Das System bindet alle Helfer der Region mit ein. Das macht es so gut.

Es werden Ersthelfer gesucht

Nun suchen Uniklinik, Rotes Kreuz und Feuerwehr in Tübingen Menschen mit einer Ausbildung als Ersthelfer, die sich für die Mitarbeit bei der "Region der Lebensretter" registrieren lassen. Voraussetzung dafür ist, dass sie mindestens als Sanitätshelfer oder Feuerwehrsanitäter ausgebildet sind. Im September soll die "Region der Lebensretter" in Tübingen starten. Je mehr ausgebildete Ersthelfer sich registrieren lassen, desto größer ist die Wahrscheinlichkeit, dass bei einem Herz-Kreislaufstillstand rechtzeitig geholfen werden kann. Tübingen sei wegen der vielen Kliniken und der vielen Medizinstudierenden ideal, meint Robert Wunderlcih.

Auch Defibrillatoren sind wichtig

Defibrillatoren spielen bei der Wiederbelebung ein wichtige Rolle. Deshalb werden jetzt möglichst viele im Kreis Tübingen erfasst mit Angaben, wo sie sich befinden und wann und wie sie zugänglich sind. Firmen oder andere Einrichtungen, die über einen Defibrillator verfügen, bitten die Verantwortlichen darum, sich zu melden, damit ihr Gerät im System erfasst werden kann. Der Kauf neuer Defibrillatoren und die Ausstattung der Helfer sollen über Spenden finanziert werden. Bisher unterstützen Stadt und Kreis Tübingen, die Diözese Rottenburg-Stuttgart und der Rotary Club Reutlingen-Tübingen Nord das Projekt.

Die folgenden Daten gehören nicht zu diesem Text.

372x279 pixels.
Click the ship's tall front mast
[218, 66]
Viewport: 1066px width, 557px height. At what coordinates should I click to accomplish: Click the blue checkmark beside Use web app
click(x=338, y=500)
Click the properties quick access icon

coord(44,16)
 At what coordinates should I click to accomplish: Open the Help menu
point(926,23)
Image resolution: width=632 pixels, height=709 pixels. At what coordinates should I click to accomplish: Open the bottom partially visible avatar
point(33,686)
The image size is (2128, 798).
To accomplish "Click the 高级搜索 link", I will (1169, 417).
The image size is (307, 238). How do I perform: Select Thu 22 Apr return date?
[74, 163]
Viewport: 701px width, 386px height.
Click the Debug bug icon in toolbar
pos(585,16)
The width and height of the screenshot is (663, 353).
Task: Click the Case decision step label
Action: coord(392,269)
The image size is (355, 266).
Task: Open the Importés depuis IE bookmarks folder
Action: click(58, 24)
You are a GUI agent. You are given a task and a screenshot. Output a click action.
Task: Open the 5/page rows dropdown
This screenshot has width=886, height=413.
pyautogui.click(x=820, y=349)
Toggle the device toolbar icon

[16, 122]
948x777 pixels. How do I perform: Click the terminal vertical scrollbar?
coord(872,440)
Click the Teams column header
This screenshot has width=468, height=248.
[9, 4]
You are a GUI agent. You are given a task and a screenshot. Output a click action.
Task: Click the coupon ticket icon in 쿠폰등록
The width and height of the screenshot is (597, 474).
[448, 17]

Auch Kreis Reutlingen und Rottweil aktiv gegen plötzlichen Herztod

In Freiburg ist die erste "Region der Lebensretter" 2017 gestartet. Seither haben sich in Baden-Württemberg fast 9.000 Menschen als Lebensretter registrieren lassen. Im Kreis Freudenstadt und anderen Landkreisen ist die App gegen den plötzlichen Herztod bereits im Einsatz. Die Landkreis Reutlingen und Rottweil wollen wie der Kreis Tübingen ab dem 1. September "Region der Lebenretter" werden.